(Stored entries)
§

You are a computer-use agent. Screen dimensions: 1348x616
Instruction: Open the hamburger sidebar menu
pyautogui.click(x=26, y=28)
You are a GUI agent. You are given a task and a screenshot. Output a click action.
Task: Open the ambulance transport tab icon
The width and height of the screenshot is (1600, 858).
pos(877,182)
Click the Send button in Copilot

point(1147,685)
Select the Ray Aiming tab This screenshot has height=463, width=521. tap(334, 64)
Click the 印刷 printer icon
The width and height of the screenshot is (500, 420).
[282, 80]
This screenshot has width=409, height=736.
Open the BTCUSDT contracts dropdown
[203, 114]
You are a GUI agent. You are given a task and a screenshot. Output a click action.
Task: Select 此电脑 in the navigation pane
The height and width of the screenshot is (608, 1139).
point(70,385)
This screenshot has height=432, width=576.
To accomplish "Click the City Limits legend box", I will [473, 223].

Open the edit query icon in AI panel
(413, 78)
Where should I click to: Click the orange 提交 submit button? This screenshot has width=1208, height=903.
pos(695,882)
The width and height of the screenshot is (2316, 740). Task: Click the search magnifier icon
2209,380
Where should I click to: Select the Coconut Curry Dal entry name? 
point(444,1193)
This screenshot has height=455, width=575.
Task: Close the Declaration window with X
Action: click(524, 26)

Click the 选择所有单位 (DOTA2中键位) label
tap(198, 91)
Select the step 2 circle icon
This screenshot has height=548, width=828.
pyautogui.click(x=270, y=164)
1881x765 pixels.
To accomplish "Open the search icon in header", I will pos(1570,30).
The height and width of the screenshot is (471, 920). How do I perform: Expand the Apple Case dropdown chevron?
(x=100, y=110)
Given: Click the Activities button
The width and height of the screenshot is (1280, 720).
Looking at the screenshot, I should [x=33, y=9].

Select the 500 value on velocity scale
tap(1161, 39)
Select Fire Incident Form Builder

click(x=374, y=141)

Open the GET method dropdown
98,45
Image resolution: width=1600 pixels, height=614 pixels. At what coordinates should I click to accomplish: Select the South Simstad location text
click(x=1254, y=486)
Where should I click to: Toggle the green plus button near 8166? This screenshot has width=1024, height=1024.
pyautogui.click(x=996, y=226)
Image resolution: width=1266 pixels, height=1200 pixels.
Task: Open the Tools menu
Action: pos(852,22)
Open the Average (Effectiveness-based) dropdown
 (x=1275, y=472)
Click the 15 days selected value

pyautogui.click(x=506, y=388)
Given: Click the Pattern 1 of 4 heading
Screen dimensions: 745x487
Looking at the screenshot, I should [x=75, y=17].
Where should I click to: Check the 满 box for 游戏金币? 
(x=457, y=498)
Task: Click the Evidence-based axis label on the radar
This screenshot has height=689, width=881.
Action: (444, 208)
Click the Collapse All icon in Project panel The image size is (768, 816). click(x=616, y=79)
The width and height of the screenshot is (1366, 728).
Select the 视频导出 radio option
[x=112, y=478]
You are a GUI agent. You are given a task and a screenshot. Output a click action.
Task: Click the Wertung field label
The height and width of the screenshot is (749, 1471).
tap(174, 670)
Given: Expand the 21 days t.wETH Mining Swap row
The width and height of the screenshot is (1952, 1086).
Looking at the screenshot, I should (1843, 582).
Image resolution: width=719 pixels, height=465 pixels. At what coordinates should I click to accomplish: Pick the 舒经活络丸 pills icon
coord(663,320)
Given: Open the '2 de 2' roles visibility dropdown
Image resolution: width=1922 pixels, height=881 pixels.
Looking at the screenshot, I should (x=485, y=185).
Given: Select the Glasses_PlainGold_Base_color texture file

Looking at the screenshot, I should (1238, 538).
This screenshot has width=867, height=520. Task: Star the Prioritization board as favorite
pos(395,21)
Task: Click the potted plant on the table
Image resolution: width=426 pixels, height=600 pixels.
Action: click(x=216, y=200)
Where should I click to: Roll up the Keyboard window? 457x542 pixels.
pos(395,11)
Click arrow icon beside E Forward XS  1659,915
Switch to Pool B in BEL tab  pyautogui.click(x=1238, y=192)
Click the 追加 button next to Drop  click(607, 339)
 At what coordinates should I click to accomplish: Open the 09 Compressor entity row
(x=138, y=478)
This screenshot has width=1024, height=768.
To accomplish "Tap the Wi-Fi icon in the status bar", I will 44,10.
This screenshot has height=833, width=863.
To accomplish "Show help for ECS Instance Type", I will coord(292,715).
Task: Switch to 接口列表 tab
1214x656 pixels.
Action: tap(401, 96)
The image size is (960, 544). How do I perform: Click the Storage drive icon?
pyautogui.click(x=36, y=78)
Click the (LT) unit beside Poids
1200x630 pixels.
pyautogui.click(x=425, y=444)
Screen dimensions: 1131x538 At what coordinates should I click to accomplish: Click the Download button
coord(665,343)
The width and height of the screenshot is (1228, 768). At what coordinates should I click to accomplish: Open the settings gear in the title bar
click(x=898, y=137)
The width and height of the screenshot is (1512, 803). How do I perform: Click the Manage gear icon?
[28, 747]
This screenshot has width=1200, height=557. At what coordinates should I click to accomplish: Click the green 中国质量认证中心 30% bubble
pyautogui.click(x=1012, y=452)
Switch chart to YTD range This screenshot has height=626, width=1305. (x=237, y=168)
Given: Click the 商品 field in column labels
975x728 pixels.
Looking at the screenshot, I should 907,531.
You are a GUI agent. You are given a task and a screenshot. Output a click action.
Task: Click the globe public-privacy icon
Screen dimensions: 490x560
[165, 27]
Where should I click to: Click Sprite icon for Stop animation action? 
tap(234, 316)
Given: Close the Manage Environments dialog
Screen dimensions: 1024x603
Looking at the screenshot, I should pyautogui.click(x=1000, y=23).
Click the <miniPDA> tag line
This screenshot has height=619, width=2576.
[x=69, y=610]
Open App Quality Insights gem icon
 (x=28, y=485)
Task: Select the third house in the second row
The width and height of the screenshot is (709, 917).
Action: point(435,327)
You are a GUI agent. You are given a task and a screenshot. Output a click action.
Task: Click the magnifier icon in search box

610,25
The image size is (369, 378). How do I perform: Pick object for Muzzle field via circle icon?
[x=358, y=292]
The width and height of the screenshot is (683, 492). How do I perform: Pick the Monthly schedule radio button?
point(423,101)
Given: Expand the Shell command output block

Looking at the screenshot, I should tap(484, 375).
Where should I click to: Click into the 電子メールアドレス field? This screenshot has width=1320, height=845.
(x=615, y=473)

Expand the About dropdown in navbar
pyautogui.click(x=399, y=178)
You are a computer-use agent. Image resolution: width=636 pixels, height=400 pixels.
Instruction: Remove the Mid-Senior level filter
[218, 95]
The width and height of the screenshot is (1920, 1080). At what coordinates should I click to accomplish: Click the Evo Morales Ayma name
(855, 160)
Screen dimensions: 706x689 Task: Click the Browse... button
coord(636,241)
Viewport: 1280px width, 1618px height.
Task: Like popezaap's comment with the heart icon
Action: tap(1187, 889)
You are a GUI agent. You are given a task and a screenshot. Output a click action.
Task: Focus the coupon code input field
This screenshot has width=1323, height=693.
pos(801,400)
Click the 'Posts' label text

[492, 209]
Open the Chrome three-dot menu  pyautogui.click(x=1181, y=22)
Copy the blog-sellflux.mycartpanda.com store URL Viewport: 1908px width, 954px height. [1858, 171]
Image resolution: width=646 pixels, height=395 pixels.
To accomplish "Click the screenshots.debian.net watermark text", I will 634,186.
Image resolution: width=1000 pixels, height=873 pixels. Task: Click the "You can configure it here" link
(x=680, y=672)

§

**Assignment**
The exact wording of every entry above should be written out again.

**Reply**
You are a computer-use agent. Screen dimensions: 1348x616
Instruction: Open the hamburger sidebar menu
pyautogui.click(x=26, y=28)
You are a GUI agent. You are given a task and a screenshot. Output a click action.
Task: Open the ambulance transport tab icon
The width and height of the screenshot is (1600, 858).
pos(877,182)
Click the Send button in Copilot

point(1147,685)
Select the Ray Aiming tab This screenshot has height=463, width=521. tap(334, 64)
Click the 印刷 printer icon
The width and height of the screenshot is (500, 420).
[282, 80]
This screenshot has width=409, height=736.
Open the BTCUSDT contracts dropdown
[203, 114]
You are a GUI agent. You are given a task and a screenshot. Output a click action.
Task: Select 此电脑 in the navigation pane
The height and width of the screenshot is (608, 1139).
point(70,385)
This screenshot has height=432, width=576.
To accomplish "Click the City Limits legend box", I will [473, 223].

Open the edit query icon in AI panel
(413, 78)
Where should I click to: Click the orange 提交 submit button? This screenshot has width=1208, height=903.
pos(695,882)
The width and height of the screenshot is (2316, 740). Task: Click the search magnifier icon
2209,380
Where should I click to: Select the Coconut Curry Dal entry name? 
point(444,1193)
This screenshot has height=455, width=575.
Task: Close the Declaration window with X
Action: click(524, 26)

Click the 选择所有单位 (DOTA2中键位) label
tap(198, 91)
Select the step 2 circle icon
This screenshot has height=548, width=828.
pyautogui.click(x=270, y=164)
1881x765 pixels.
To accomplish "Open the search icon in header", I will pos(1570,30).
The height and width of the screenshot is (471, 920). How do I perform: Expand the Apple Case dropdown chevron?
(x=100, y=110)
Given: Click the Activities button
The width and height of the screenshot is (1280, 720).
Looking at the screenshot, I should [x=33, y=9].

Select the 500 value on velocity scale
tap(1161, 39)
Select Fire Incident Form Builder

click(x=374, y=141)

Open the GET method dropdown
98,45
Image resolution: width=1600 pixels, height=614 pixels. At what coordinates should I click to accomplish: Select the South Simstad location text
click(x=1254, y=486)
Where should I click to: Toggle the green plus button near 8166? This screenshot has width=1024, height=1024.
pyautogui.click(x=996, y=226)
Image resolution: width=1266 pixels, height=1200 pixels.
Task: Open the Tools menu
Action: pos(852,22)
Open the Average (Effectiveness-based) dropdown
 (x=1275, y=472)
Click the 15 days selected value

pyautogui.click(x=506, y=388)
Given: Click the Pattern 1 of 4 heading
Screen dimensions: 745x487
Looking at the screenshot, I should [x=75, y=17].
Where should I click to: Check the 满 box for 游戏金币? 
(x=457, y=498)
Task: Click the Evidence-based axis label on the radar
This screenshot has height=689, width=881.
Action: (444, 208)
Click the Collapse All icon in Project panel The image size is (768, 816). click(x=616, y=79)
The width and height of the screenshot is (1366, 728).
Select the 视频导出 radio option
[x=112, y=478]
You are a GUI agent. You are given a task and a screenshot. Output a click action.
Task: Click the Wertung field label
The height and width of the screenshot is (749, 1471).
tap(174, 670)
Given: Expand the 21 days t.wETH Mining Swap row
The width and height of the screenshot is (1952, 1086).
Looking at the screenshot, I should (1843, 582).
Image resolution: width=719 pixels, height=465 pixels. At what coordinates should I click to accomplish: Pick the 舒经活络丸 pills icon
coord(663,320)
Given: Open the '2 de 2' roles visibility dropdown
Image resolution: width=1922 pixels, height=881 pixels.
Looking at the screenshot, I should (x=485, y=185).
Given: Select the Glasses_PlainGold_Base_color texture file

Looking at the screenshot, I should (1238, 538).
This screenshot has width=867, height=520. Task: Star the Prioritization board as favorite
pos(395,21)
Task: Click the potted plant on the table
Image resolution: width=426 pixels, height=600 pixels.
Action: click(x=216, y=200)
Where should I click to: Roll up the Keyboard window? 457x542 pixels.
pos(395,11)
Click arrow icon beside E Forward XS  1659,915
Switch to Pool B in BEL tab  pyautogui.click(x=1238, y=192)
Click the 追加 button next to Drop  click(607, 339)
 At what coordinates should I click to accomplish: Open the 09 Compressor entity row
(x=138, y=478)
This screenshot has width=1024, height=768.
To accomplish "Tap the Wi-Fi icon in the status bar", I will 44,10.
This screenshot has height=833, width=863.
To accomplish "Show help for ECS Instance Type", I will coord(292,715).
Task: Switch to 接口列表 tab
1214x656 pixels.
Action: tap(401, 96)
The image size is (960, 544). How do I perform: Click the Storage drive icon?
pyautogui.click(x=36, y=78)
Click the (LT) unit beside Poids
1200x630 pixels.
pyautogui.click(x=425, y=444)
Screen dimensions: 1131x538 At what coordinates should I click to accomplish: Click the Download button
coord(665,343)
The width and height of the screenshot is (1228, 768). At what coordinates should I click to accomplish: Open the settings gear in the title bar
click(x=898, y=137)
The width and height of the screenshot is (1512, 803). How do I perform: Click the Manage gear icon?
[28, 747]
This screenshot has width=1200, height=557. At what coordinates should I click to accomplish: Click the green 中国质量认证中心 30% bubble
pyautogui.click(x=1012, y=452)
Switch chart to YTD range This screenshot has height=626, width=1305. (x=237, y=168)
Given: Click the 商品 field in column labels
975x728 pixels.
Looking at the screenshot, I should 907,531.
You are a GUI agent. You are given a task and a screenshot. Output a click action.
Task: Click the globe public-privacy icon
Screen dimensions: 490x560
[165, 27]
Where should I click to: Click Sprite icon for Stop animation action? 
tap(234, 316)
Given: Close the Manage Environments dialog
Screen dimensions: 1024x603
Looking at the screenshot, I should pyautogui.click(x=1000, y=23).
Click the <miniPDA> tag line
This screenshot has height=619, width=2576.
[x=69, y=610]
Open App Quality Insights gem icon
 (x=28, y=485)
Task: Select the third house in the second row
The width and height of the screenshot is (709, 917).
Action: point(435,327)
You are a GUI agent. You are given a task and a screenshot. Output a click action.
Task: Click the magnifier icon in search box

610,25
The image size is (369, 378). How do I perform: Pick object for Muzzle field via circle icon?
[x=358, y=292]
The width and height of the screenshot is (683, 492). How do I perform: Pick the Monthly schedule radio button?
point(423,101)
Given: Expand the Shell command output block

Looking at the screenshot, I should tap(484, 375).
Where should I click to: Click into the 電子メールアドレス field? This screenshot has width=1320, height=845.
(x=615, y=473)

Expand the About dropdown in navbar
pyautogui.click(x=399, y=178)
You are a computer-use agent. Image resolution: width=636 pixels, height=400 pixels.
Instruction: Remove the Mid-Senior level filter
[218, 95]
The width and height of the screenshot is (1920, 1080). At what coordinates should I click to accomplish: Click the Evo Morales Ayma name
(855, 160)
Screen dimensions: 706x689 Task: Click the Browse... button
coord(636,241)
Viewport: 1280px width, 1618px height.
Task: Like popezaap's comment with the heart icon
Action: tap(1187, 889)
You are a GUI agent. You are given a task and a screenshot. Output a click action.
Task: Focus the coupon code input field
This screenshot has width=1323, height=693.
pos(801,400)
Click the 'Posts' label text

[492, 209]
Open the Chrome three-dot menu  pyautogui.click(x=1181, y=22)
Copy the blog-sellflux.mycartpanda.com store URL Viewport: 1908px width, 954px height. [1858, 171]
Image resolution: width=646 pixels, height=395 pixels.
To accomplish "Click the screenshots.debian.net watermark text", I will 634,186.
Image resolution: width=1000 pixels, height=873 pixels. Task: Click the "You can configure it here" link
(x=680, y=672)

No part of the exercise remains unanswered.